Short problem> Can you pull out every line of the records that contains the string "size", treating uppercase and lowercase as different?

start Provided records

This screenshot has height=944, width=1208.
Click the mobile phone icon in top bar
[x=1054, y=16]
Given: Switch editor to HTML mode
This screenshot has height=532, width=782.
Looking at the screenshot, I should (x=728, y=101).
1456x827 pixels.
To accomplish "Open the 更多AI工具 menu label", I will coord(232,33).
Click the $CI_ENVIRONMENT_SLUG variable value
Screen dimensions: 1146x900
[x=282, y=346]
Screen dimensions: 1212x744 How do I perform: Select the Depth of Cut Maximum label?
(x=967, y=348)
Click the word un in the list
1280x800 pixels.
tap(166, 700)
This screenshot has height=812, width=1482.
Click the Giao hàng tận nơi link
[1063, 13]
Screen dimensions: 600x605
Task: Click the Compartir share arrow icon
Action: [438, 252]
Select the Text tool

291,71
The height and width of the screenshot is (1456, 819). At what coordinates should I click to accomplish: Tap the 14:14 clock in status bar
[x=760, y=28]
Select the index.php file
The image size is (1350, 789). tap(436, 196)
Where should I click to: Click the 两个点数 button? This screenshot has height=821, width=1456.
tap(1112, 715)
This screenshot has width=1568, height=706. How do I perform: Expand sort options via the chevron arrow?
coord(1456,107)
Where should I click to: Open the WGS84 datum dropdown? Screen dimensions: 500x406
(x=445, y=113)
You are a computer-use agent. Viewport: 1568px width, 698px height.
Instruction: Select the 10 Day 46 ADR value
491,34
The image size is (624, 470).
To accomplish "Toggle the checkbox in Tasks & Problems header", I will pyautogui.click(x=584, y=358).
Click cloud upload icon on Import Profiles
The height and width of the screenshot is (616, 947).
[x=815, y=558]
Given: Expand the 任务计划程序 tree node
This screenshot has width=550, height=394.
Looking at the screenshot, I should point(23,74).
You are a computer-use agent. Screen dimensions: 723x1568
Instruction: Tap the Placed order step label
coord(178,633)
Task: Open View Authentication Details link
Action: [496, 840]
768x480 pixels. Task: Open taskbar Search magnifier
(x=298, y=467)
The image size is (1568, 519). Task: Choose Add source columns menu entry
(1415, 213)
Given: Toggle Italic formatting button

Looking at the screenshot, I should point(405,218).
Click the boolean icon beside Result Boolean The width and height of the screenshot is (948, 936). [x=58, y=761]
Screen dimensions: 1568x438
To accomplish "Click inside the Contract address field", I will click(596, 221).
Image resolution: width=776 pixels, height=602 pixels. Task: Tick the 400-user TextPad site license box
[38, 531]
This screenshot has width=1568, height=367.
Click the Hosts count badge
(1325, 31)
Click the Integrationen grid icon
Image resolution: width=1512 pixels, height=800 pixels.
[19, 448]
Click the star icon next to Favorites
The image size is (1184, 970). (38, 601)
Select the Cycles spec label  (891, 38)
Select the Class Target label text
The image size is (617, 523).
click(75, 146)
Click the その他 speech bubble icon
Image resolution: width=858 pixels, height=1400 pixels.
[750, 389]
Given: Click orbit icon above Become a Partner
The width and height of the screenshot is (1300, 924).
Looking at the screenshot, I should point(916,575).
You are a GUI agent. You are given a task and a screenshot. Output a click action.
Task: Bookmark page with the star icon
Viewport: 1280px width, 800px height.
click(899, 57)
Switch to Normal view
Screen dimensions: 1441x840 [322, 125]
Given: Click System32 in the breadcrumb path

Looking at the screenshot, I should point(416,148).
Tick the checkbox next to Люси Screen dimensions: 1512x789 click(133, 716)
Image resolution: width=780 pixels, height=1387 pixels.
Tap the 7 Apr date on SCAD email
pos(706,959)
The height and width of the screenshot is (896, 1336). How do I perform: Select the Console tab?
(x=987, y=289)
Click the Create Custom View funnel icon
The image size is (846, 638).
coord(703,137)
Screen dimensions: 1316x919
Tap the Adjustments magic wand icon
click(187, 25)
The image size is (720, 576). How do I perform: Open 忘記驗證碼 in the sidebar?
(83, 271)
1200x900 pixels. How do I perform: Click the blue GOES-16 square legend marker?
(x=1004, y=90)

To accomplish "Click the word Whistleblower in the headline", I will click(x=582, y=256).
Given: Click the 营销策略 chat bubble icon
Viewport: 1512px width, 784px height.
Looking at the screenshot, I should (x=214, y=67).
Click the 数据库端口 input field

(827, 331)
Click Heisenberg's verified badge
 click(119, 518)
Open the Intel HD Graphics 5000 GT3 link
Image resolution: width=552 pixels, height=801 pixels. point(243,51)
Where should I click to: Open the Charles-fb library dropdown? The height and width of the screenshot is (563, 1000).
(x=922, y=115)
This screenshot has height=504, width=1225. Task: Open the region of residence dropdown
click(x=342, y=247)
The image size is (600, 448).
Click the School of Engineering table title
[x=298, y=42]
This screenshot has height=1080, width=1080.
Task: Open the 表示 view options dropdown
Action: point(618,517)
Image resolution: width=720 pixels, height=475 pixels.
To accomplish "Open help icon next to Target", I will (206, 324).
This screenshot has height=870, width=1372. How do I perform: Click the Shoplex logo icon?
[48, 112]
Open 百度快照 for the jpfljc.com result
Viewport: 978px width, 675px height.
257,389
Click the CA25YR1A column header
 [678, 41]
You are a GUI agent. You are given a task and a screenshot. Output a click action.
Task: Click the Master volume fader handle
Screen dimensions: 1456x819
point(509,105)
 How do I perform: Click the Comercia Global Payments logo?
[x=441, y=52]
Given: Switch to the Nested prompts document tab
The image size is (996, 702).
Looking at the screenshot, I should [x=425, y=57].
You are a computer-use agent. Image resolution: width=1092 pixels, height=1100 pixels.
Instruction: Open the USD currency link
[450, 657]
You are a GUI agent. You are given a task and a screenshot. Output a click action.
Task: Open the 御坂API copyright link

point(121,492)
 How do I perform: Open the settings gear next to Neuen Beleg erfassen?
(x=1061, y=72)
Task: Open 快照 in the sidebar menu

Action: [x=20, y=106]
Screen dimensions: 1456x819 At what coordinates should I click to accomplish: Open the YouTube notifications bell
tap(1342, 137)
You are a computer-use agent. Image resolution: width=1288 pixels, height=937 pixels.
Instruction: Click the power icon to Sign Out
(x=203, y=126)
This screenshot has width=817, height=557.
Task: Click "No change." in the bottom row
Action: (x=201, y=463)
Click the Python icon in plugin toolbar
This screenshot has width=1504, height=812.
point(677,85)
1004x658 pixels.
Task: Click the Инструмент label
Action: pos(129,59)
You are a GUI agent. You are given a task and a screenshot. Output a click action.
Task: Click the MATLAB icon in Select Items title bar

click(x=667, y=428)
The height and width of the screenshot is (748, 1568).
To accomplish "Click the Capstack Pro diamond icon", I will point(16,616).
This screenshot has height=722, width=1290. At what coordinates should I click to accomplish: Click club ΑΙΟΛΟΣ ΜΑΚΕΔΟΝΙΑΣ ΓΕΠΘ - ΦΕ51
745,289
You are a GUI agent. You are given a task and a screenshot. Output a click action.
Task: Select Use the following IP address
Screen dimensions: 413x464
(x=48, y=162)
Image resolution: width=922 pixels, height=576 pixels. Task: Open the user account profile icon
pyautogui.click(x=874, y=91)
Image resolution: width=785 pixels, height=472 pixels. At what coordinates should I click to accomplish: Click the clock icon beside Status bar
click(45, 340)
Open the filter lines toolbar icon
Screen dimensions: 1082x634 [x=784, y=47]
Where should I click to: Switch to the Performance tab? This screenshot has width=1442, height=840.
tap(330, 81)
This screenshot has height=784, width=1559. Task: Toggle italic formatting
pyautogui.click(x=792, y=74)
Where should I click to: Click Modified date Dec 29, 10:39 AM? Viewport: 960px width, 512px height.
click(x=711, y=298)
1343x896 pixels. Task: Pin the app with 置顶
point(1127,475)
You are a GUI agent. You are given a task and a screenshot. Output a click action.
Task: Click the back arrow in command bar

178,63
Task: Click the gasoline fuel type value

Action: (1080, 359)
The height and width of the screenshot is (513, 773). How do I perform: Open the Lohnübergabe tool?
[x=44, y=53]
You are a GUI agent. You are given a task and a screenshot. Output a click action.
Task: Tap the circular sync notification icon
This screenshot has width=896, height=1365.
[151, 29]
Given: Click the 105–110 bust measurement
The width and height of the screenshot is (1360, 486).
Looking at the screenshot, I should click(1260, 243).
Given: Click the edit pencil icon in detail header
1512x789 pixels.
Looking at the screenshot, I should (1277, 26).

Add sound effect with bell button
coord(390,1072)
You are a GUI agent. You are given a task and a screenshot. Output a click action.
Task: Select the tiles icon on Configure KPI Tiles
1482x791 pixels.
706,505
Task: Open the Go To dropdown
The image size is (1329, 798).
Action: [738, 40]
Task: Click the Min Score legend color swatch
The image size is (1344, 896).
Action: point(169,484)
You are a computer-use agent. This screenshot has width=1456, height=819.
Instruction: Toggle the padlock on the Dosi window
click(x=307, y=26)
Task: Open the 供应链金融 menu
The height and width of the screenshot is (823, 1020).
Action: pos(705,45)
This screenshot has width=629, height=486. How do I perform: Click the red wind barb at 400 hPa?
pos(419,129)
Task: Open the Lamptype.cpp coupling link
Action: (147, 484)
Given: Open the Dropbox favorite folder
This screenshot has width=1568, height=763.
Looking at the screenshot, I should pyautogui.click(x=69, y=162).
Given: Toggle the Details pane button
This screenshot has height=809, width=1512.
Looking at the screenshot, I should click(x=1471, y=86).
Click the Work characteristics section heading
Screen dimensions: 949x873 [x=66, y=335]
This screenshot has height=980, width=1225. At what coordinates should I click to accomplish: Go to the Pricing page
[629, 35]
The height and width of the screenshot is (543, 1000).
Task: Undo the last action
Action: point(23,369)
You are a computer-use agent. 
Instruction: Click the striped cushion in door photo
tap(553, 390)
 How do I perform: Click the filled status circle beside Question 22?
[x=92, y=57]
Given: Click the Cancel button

end Provided records

Written reply>
The image size is (1350, 789). tap(436, 196)
The image size is (624, 470).
The image size is (1568, 519). Task: Choose Add source columns menu entry
The image size is (1184, 970). (38, 601)
The image size is (617, 523).
The image size is (846, 638).
The image size is (720, 576). How do I perform: Open 忘記驗證碼 in the sidebar?
The image size is (600, 448).
The image size is (996, 702).
The image size is (1329, 798).
The image size is (1344, 896).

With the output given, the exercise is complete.